In honor of the 200th anniversary of Charlotte Brontë’s birth, I’m posting an article I wrote a number of years ago about my experience of living for a year in Haworth, home of the Brontës.
My mission was to travel in the footsteps of the Brontës and create a video documentary on their lives. Video camera in hand and backpack strapped on, I journeyed to Brussels, Northern Ireland, and the countryside of England, places associated with the Brontës. My travels eventually took me to Haworth, a small village in Yorkshire, England. Home of the Brontës, Haworth became my home.

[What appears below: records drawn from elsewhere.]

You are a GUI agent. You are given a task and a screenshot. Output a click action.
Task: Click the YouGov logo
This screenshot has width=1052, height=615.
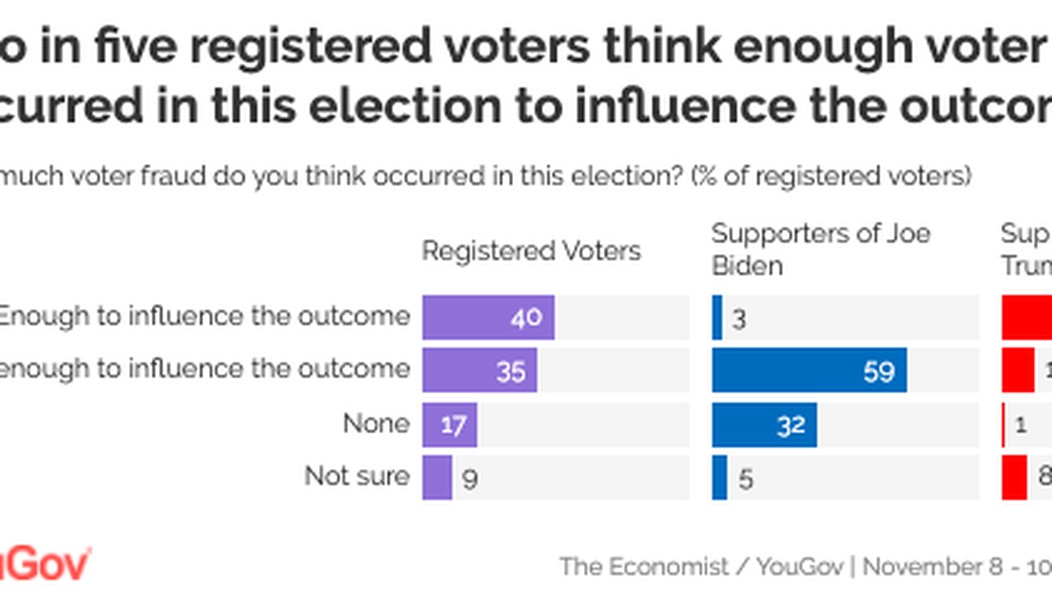coord(45,564)
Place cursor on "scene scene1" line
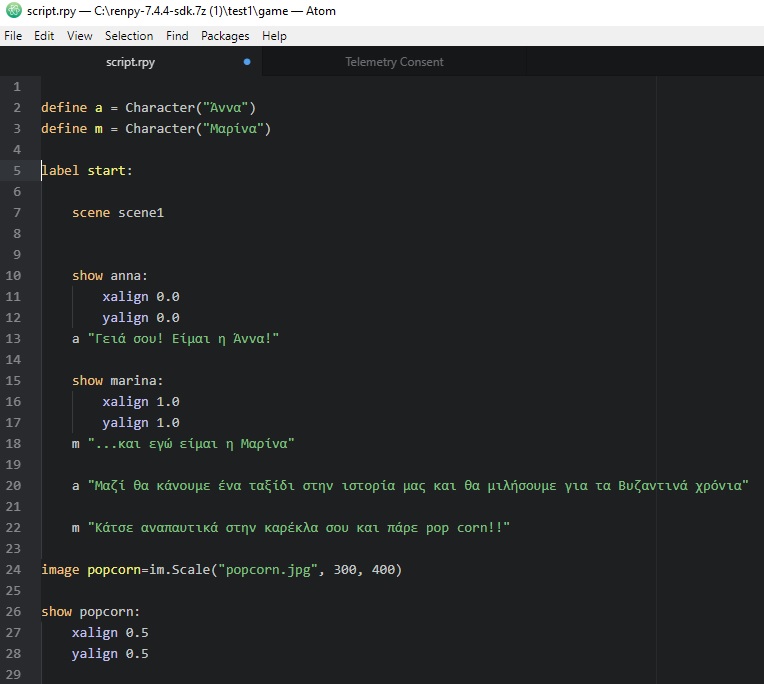Image resolution: width=764 pixels, height=684 pixels. (x=117, y=213)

Haworth sits among the Pennines where the winds can be relentless and the weather harsh. Powerful winds are commonplace to those who live in Haworth. To an American unused to such fierce conditions, it was somewhat daunting.
Fog shrouds the scenery frequently and rolls in so suddenly and so thickly that the fainthearted swears Sherlock Holmes’ hound of the Baskervilles truly exists and is lurking somewhere near. Winter is long and spring arrives at least a month and a half later then in the south of England.

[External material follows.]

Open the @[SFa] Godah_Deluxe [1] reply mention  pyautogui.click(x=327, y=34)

Moors stretch in all directions around the village lending the predominant colors of brown and dark green of the sparse, scrub-like foliage. Late August the moors come to life with the flowering of the purple heather. From childhood to womanhood, Charlotte, Emily, and Anne lived in a place surrounded by this wind-swept landscape that is uniquely beautiful whatever the weather.

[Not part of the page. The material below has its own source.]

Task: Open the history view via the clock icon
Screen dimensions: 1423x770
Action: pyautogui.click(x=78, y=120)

The Brontë Parsonage is perched atop a steeply cobbled street and is engulfed by a graveyard that even during the Brontë era was a striking feature. I was allowed to film in the parsonage and could move behind the barriers that divide visitors from the Brontë possessions. Stepping behind the ropes and gates, I was no longer in a museum with neatly laid out pens, writing boxes, orderly displays of Victorian garments, jewelry, and the everyday items of life, which only becomes important after death if you are famous. I had entered the home of the Brontës.
I could image the three sisters writing and creating the characters of Jane Eyre, Heathcliff, and Agnes Grey. Who could not help seeing their heads bent over their latest creations while approaching the table where they had worked? But I also imagined the everyday actions of the Brontë family, performing the normal duties of life. Not unlike people in the twentieth-first century, the Brontës cooked (Emily was known for her outstanding bread), cleaned, argued, and worried. Walking around the same hallways and rooms as Charlotte, Emily and Anne once did, unhindered by the typical tourist path, I could see these women of the nineteenth century going about their lives.
As I passed the parsonage on my nightly walk through that magnificent graveyard to reach my cottage, my imaginings continued. I saw Charlotte going to bed or, after all her siblings had died, pacing the room where they had once read their latest writings to each other until long into the night. I witnessed Anne climbing the grey stone stairs for a night’s rest with her dog Flossie by her side, and Patrick, their father, winding the clock before retiring, as was his habit each night. I was present as Emily watched for the moon from her bedroom window and waited for the wind to rise giving her the nightly inspiration to write. The carefree, idealized brother, Branwell, at the Black Bull Pub, a short descent down the cobbled street, would return much later to the resting household. In the dark the house becomes quiet disguising the energy and imagination hidden behind its coal blackened stonewalls.
I had the chance to fill out my picture of the Brontë life by speaking to scholars and recording these conversations with my video camera. From Juliet Barker, who after eleven years of research published the definitive biography on the Brontës, I learned that what I had assumed I knew about the Brontës was part of the myths and legends that began even before Charlotte died and continues today.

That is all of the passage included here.